From: Charles Lindsey (chl@clw.cs.man.ac.uk)
Date: Thu May 30 2002 - 13:59:46 CDT
In <20020529101554.GD15398@finch-staff-1.demon.net> "Clive D.W. Feather" <clive@demon.net> writes:
I replied to this once last night, and I've got the syslogs to prove it,
but it doesn't seem to have made it to Landfield :-( .
>Charles Lindsey said:
>>>> Concerning the first NOTE in 4.4.1
>> Anyway, I now propose:
>>
>> NOTE: UTF-8 is an encoding of the 16bit UCS-2 (and even the 32bit
>> UCS-4) character sets ...
>I really think that's too much detail for our document. We don't care about
>UCS-2 or UCS-4 (which aren't Unicode terms anyway). We mostly talk about
>just Unicode, so I continue to think that:
> UTF-8 is an encoding for the Unicode character set with ...
>is far clearer.
According to RFC2279bis, the terms UCS-2 and UCS-4 are certainly defined
in ISO 10646, if not in Unicode. Anyway, I now have:
NOTE: UTF-8 is an encoding for the [ISO/IEC 10646] character set
(in both its 16 and 32 bit forms) with the property that any
octet less than 128 immediately represents the corresponding
US-ASCII character, thus ensuring upwards compatibility with
previous practice. ...
>In a recent discussion I suggested that a bad UTF-8 sequence could be
>replaced by U+FFFD. You, I think, rejected that idea, so I was trying to
>rule it out. However, it's actually *suggested* by the Unicode specs:
><http://www.unicode.org/unicode/faq/utf_bom.html#15>
>so your wording is right, I think.
Yes, I agree that is a good character for user agents to display if they
cannot display the genuine Unicode character (but how many of them can
display U+FFFD :-( ?)
>Delving into my email archive (fascinating in itself) I find that this bit
>of the syntax was introduced to ensure that you didn't put accents on the
>dots between components. At one point I proposed the words:
> Names are restricted to those that are invariant under Unicode
> normalization NFC; each component must furthermore begin with
> a character with a combining class of 0.
>Then you pointed out that this sort of thing was better done in syntax than
>in semantic wording. I agreed.
>>>> So no component glyph can start with a Mark (I think that is a
>>>> fundamental Unicode property).
>>> Almost. There is a definition (D17a) for a defective sequence that does so.
>> Eh? I don't see that. D17A is right in the middle of the Hangul range.

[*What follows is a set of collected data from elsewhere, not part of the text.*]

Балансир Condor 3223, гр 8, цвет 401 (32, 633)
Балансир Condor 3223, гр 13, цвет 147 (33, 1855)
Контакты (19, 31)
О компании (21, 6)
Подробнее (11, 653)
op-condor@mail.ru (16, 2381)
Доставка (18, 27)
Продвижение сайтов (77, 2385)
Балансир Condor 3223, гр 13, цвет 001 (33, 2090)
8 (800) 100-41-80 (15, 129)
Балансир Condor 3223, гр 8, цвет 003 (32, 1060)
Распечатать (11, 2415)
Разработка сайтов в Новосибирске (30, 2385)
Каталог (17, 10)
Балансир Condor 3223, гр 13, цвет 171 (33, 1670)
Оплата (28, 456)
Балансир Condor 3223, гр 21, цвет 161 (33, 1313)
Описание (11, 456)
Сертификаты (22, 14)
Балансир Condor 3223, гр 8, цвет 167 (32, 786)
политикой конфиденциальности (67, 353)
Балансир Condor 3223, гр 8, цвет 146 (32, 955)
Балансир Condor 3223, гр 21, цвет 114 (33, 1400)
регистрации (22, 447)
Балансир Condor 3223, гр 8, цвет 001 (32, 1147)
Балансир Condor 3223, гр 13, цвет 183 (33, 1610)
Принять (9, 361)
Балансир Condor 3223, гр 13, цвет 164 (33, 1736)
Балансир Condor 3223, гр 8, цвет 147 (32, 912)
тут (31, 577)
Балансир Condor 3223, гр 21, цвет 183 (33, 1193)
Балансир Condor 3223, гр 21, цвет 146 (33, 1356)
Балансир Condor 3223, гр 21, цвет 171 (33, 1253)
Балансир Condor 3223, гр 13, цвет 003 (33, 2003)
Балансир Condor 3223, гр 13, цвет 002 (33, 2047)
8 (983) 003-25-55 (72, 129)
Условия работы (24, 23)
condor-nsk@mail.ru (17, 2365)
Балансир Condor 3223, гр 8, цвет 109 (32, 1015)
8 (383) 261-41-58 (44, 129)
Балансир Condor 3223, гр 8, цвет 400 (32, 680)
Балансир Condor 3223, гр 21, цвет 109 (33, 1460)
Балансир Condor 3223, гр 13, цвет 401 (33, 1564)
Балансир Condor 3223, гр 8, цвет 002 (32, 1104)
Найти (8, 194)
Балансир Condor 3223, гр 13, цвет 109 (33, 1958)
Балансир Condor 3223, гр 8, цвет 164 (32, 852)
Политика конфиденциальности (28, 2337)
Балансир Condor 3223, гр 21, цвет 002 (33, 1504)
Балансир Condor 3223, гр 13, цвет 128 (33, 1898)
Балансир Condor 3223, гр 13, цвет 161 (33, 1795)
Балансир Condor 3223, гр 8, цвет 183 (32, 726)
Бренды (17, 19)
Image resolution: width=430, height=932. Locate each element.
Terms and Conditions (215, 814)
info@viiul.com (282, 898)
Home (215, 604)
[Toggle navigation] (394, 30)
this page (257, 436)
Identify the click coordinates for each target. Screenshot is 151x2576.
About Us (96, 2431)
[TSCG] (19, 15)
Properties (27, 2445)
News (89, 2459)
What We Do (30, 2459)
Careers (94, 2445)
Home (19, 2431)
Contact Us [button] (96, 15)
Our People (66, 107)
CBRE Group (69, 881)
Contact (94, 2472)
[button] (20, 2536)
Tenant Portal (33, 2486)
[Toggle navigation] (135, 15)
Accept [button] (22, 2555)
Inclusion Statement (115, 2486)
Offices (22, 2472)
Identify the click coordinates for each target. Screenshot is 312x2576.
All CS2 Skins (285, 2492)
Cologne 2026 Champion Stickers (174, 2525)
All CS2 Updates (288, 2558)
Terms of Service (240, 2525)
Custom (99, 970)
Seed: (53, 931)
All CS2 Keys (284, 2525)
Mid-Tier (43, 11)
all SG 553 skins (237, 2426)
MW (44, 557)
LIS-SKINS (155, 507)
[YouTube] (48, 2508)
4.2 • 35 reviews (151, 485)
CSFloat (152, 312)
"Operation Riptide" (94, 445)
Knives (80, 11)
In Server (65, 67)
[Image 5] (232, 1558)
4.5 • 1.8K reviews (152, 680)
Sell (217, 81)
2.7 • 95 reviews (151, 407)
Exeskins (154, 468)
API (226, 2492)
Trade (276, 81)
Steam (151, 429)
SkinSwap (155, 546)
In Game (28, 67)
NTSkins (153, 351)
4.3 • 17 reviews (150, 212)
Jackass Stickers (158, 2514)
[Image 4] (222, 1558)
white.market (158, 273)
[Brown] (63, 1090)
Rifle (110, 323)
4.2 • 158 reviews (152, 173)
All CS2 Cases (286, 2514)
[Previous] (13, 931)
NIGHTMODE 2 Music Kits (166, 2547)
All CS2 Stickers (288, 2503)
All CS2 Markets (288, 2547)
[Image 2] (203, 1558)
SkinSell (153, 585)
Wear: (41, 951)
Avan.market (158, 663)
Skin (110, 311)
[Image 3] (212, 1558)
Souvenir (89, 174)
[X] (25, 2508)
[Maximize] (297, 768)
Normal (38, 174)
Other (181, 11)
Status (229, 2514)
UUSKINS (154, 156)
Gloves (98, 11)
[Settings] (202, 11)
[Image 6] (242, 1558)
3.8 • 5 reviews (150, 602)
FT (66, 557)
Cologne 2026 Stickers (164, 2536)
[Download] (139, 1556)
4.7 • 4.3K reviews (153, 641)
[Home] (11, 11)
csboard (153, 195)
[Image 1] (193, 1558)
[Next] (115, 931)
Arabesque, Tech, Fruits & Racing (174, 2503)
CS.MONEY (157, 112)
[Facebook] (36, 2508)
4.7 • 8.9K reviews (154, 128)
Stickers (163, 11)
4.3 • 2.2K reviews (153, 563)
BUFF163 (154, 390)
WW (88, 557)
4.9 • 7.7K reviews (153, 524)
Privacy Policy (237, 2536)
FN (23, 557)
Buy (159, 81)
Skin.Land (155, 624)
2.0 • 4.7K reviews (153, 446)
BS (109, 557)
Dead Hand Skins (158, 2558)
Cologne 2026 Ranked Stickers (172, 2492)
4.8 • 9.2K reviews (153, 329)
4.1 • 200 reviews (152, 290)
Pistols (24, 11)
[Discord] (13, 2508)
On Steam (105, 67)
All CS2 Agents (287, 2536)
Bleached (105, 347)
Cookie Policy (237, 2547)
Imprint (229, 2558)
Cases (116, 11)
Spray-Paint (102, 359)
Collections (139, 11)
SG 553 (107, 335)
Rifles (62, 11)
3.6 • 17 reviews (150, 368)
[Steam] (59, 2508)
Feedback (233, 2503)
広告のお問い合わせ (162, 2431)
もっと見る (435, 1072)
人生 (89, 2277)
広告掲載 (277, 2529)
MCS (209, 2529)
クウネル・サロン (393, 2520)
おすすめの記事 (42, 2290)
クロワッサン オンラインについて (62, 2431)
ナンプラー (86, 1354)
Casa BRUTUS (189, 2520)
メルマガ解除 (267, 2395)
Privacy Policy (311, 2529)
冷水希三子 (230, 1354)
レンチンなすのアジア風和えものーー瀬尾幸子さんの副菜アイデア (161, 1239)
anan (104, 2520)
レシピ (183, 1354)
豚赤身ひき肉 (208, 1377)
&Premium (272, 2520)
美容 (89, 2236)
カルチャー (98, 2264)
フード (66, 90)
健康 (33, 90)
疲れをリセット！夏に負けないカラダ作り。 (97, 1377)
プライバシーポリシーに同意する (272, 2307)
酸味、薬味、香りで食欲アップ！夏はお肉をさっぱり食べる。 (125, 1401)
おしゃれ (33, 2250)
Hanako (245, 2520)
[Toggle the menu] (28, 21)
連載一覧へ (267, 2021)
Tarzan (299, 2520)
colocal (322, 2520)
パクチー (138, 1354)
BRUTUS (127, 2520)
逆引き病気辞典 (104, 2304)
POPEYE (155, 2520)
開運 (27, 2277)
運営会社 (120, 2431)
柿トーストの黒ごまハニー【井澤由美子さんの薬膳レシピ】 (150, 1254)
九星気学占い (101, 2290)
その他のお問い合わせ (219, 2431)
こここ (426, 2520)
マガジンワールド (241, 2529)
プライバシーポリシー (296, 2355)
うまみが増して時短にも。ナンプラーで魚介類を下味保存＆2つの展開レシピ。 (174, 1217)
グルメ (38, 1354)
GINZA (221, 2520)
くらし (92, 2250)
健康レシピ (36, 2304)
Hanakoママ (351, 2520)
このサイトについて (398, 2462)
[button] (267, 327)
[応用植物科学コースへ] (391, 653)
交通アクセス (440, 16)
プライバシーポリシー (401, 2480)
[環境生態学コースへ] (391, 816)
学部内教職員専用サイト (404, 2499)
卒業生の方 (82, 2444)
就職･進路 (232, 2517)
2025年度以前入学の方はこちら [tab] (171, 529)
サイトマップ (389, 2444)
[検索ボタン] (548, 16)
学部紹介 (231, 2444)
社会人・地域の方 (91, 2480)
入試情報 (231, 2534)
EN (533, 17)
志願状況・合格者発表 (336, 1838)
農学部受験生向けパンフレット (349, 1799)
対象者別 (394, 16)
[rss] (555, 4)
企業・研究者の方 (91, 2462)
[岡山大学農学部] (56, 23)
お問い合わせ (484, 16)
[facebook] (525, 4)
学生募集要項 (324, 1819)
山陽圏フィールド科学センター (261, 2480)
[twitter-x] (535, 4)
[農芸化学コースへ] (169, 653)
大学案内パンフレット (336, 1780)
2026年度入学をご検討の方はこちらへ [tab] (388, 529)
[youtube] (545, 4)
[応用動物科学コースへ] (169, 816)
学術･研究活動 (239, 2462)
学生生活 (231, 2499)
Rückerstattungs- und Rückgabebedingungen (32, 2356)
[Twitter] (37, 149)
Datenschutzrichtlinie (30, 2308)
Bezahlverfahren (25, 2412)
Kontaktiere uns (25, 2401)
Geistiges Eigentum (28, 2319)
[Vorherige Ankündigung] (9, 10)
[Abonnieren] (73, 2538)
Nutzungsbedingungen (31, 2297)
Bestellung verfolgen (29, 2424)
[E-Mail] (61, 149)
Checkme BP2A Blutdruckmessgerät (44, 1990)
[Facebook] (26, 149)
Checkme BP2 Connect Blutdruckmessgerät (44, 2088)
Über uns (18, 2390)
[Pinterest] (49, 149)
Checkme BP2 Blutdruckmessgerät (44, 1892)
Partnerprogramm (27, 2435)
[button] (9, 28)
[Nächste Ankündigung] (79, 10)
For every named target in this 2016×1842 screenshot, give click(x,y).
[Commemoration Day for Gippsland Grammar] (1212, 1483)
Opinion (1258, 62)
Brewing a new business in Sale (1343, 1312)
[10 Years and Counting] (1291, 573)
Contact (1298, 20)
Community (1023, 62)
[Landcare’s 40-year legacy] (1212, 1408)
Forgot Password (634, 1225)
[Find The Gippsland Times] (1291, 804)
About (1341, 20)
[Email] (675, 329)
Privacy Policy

>No, not U+D17A, but Unicode Definition 17a, page 43 (chapter 3) of the
>Unicode standard (only available in PDF).
Ah! I have not actually got that document.
>>>> Marks are reserved for modifying the
>>>> things preceding them
>>> I think I agree. The relevant text in 5.5 should change to:
>>>
snipped (see below)
>>
>> Right. That is one possibility. Its effect would be to exclude certain
>> currently allowed component glyphs that began with a Mark (i.e.
>> something that affected the following base-character instead of the
>> previous one).
>Right. More precisely, it includes marks as part of the component glyph
>they follow; this affects the interpretation of the length limits further
>down the section.
Yes, I find that a persuasive argument.
>> However, there is a less dangerous solution
>I don't see why it's "less dangerous" or a "solution".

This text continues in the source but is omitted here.